Data extracted from a collection:
┌────────

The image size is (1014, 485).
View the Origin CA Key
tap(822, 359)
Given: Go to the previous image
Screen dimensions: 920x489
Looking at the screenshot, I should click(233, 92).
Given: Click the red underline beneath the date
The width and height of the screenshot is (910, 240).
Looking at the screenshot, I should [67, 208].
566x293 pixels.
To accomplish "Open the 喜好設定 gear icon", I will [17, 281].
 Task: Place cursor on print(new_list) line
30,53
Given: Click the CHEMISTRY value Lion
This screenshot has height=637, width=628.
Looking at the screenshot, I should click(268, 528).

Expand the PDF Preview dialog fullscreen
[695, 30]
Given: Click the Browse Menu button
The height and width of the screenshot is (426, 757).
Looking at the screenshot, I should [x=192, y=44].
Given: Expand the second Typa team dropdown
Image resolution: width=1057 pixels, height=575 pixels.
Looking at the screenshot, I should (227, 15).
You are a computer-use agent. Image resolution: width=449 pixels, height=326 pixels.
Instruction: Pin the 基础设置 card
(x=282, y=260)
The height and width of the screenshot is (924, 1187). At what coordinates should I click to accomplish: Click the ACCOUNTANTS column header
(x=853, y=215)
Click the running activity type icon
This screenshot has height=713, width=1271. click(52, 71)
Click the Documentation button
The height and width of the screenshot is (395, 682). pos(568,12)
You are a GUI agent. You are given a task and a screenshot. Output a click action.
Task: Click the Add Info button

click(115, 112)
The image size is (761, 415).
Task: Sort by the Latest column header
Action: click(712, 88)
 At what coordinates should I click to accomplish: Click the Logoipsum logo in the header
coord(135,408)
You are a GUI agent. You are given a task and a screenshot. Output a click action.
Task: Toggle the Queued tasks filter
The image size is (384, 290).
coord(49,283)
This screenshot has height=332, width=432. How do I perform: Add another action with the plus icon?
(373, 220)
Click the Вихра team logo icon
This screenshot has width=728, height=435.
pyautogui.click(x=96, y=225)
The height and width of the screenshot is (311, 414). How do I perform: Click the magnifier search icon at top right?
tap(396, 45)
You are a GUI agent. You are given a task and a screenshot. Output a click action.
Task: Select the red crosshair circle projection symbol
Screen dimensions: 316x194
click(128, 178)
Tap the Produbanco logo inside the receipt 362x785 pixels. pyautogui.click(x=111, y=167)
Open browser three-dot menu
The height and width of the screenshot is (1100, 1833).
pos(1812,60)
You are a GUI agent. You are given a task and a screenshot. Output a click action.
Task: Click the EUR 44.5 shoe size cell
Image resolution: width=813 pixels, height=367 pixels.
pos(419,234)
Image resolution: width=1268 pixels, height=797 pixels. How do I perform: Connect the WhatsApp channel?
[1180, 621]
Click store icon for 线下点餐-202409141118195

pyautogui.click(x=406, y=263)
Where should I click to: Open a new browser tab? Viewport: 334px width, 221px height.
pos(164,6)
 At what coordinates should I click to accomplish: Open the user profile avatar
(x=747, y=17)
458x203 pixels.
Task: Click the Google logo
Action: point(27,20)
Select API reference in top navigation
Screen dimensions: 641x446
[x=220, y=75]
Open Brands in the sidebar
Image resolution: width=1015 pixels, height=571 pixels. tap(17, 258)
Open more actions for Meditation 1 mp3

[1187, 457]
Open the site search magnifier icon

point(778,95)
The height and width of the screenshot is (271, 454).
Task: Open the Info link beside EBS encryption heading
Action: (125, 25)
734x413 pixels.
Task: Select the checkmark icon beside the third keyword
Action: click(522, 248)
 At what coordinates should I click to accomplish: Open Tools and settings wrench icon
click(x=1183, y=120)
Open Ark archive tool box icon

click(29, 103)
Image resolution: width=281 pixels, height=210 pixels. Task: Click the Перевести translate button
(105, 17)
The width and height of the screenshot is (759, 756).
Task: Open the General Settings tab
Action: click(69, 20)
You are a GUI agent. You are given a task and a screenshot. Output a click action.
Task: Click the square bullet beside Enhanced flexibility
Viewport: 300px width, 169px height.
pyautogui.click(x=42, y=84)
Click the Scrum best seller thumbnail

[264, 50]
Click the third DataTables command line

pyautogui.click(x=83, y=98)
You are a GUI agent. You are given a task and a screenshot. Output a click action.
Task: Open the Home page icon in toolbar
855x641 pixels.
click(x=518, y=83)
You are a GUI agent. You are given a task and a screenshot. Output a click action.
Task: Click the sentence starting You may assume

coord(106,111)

└────────

WHAT TO DO:
Extract the lines of the data between the line containing "You are a computer-use" and the line containing "pos(1812,60)", inclusive, and reproduce them verbatim.

ANSWER FOR THIS EXERCISE:
You are a computer-use agent. Image resolution: width=449 pixels, height=326 pixels.
Instruction: Pin the 基础设置 card
(x=282, y=260)
The height and width of the screenshot is (924, 1187). At what coordinates should I click to accomplish: Click the ACCOUNTANTS column header
(x=853, y=215)
Click the running activity type icon
This screenshot has height=713, width=1271. click(52, 71)
Click the Documentation button
The height and width of the screenshot is (395, 682). pos(568,12)
You are a GUI agent. You are given a task and a screenshot. Output a click action.
Task: Click the Add Info button

click(115, 112)
The image size is (761, 415).
Task: Sort by the Latest column header
Action: click(712, 88)
 At what coordinates should I click to accomplish: Click the Logoipsum logo in the header
coord(135,408)
You are a GUI agent. You are given a task and a screenshot. Output a click action.
Task: Toggle the Queued tasks filter
The image size is (384, 290).
coord(49,283)
This screenshot has height=332, width=432. How do I perform: Add another action with the plus icon?
(373, 220)
Click the Вихра team logo icon
This screenshot has width=728, height=435.
pyautogui.click(x=96, y=225)
The height and width of the screenshot is (311, 414). How do I perform: Click the magnifier search icon at top right?
tap(396, 45)
You are a GUI agent. You are given a task and a screenshot. Output a click action.
Task: Select the red crosshair circle projection symbol
Screen dimensions: 316x194
click(128, 178)
Tap the Produbanco logo inside the receipt 362x785 pixels. pyautogui.click(x=111, y=167)
Open browser three-dot menu
The height and width of the screenshot is (1100, 1833).
pos(1812,60)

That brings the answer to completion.